What you will do:
From the line containing "Viewport: 482px width, 322px" through the end of the entries, please repeat every line exactly and nothing more; the pictures do not belong in the copy.

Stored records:
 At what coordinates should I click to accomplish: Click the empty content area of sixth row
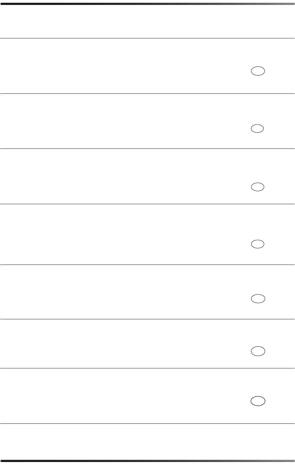pos(123,344)
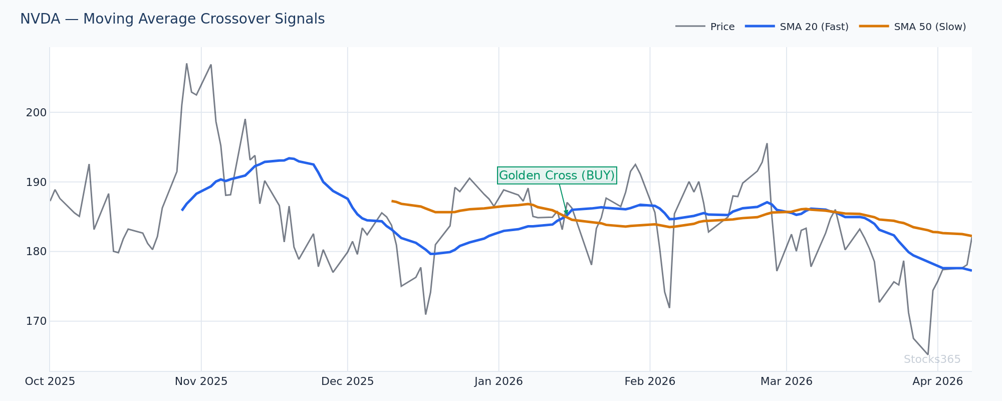This screenshot has width=1002, height=401.
Task: Select the Jan 2026 x-axis tick label
Action: 498,381
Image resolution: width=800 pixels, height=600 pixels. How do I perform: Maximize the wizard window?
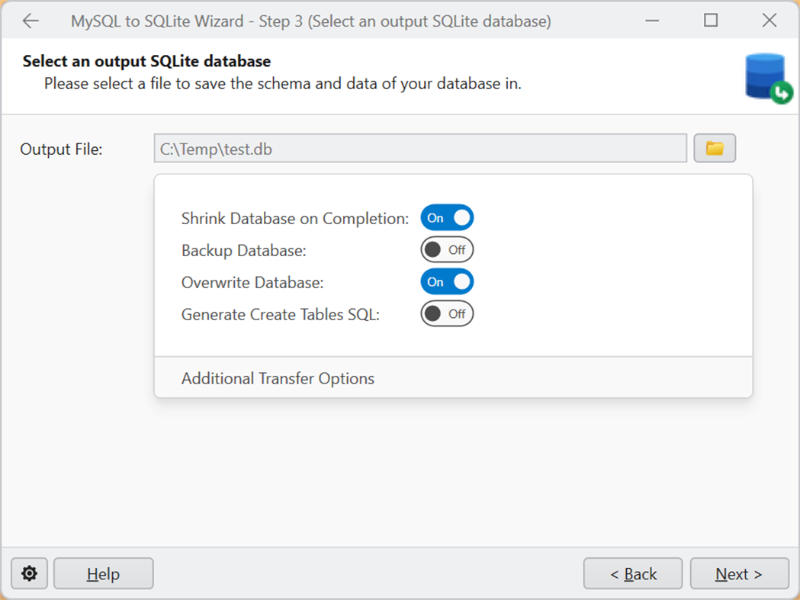pos(711,21)
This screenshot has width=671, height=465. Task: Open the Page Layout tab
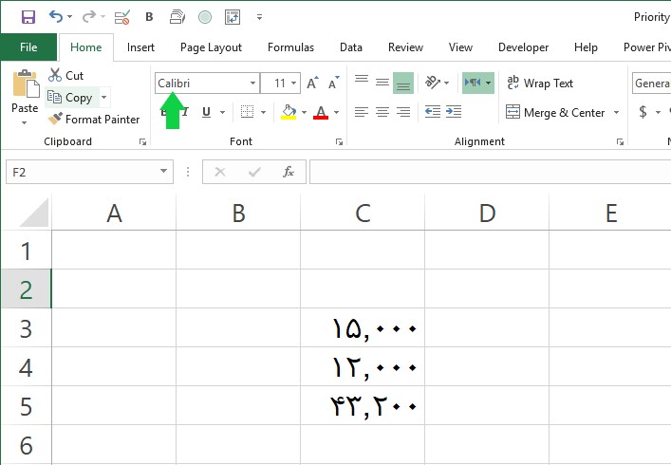coord(211,47)
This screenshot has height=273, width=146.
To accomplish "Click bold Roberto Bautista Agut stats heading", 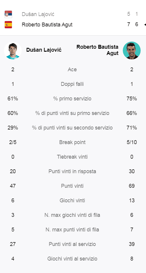I will click(x=98, y=50).
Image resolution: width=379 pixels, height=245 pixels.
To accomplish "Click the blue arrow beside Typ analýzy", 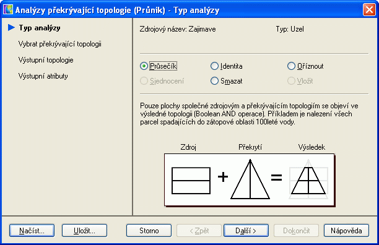I will point(11,28).
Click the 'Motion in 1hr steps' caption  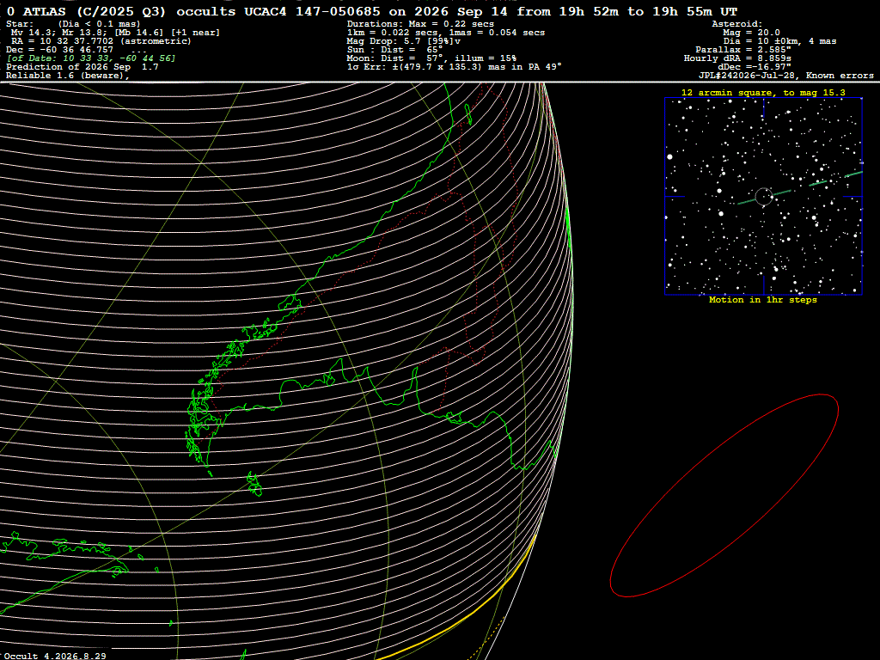tap(763, 300)
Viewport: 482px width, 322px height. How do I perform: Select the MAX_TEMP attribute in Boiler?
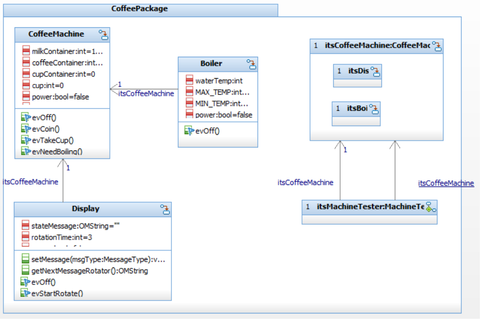[x=222, y=92]
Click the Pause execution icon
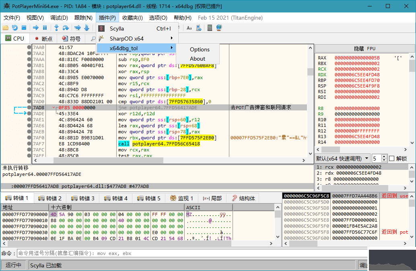Screen dimensions: 416x271 click(45, 28)
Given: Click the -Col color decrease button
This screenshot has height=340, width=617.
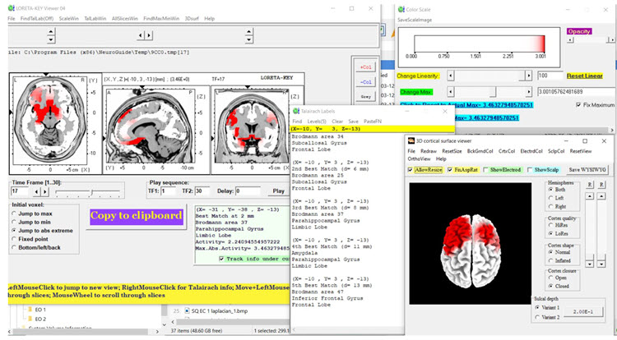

Reply:
Viewport: 482px width, 322px height. How do I perform: Select the MAX_TEMP attribute in Boiler?
[x=222, y=92]
Click the Pause execution icon
Screen dimensions: 416x271 click(45, 28)
Given: Click the -Col color decrease button
This screenshot has height=340, width=617.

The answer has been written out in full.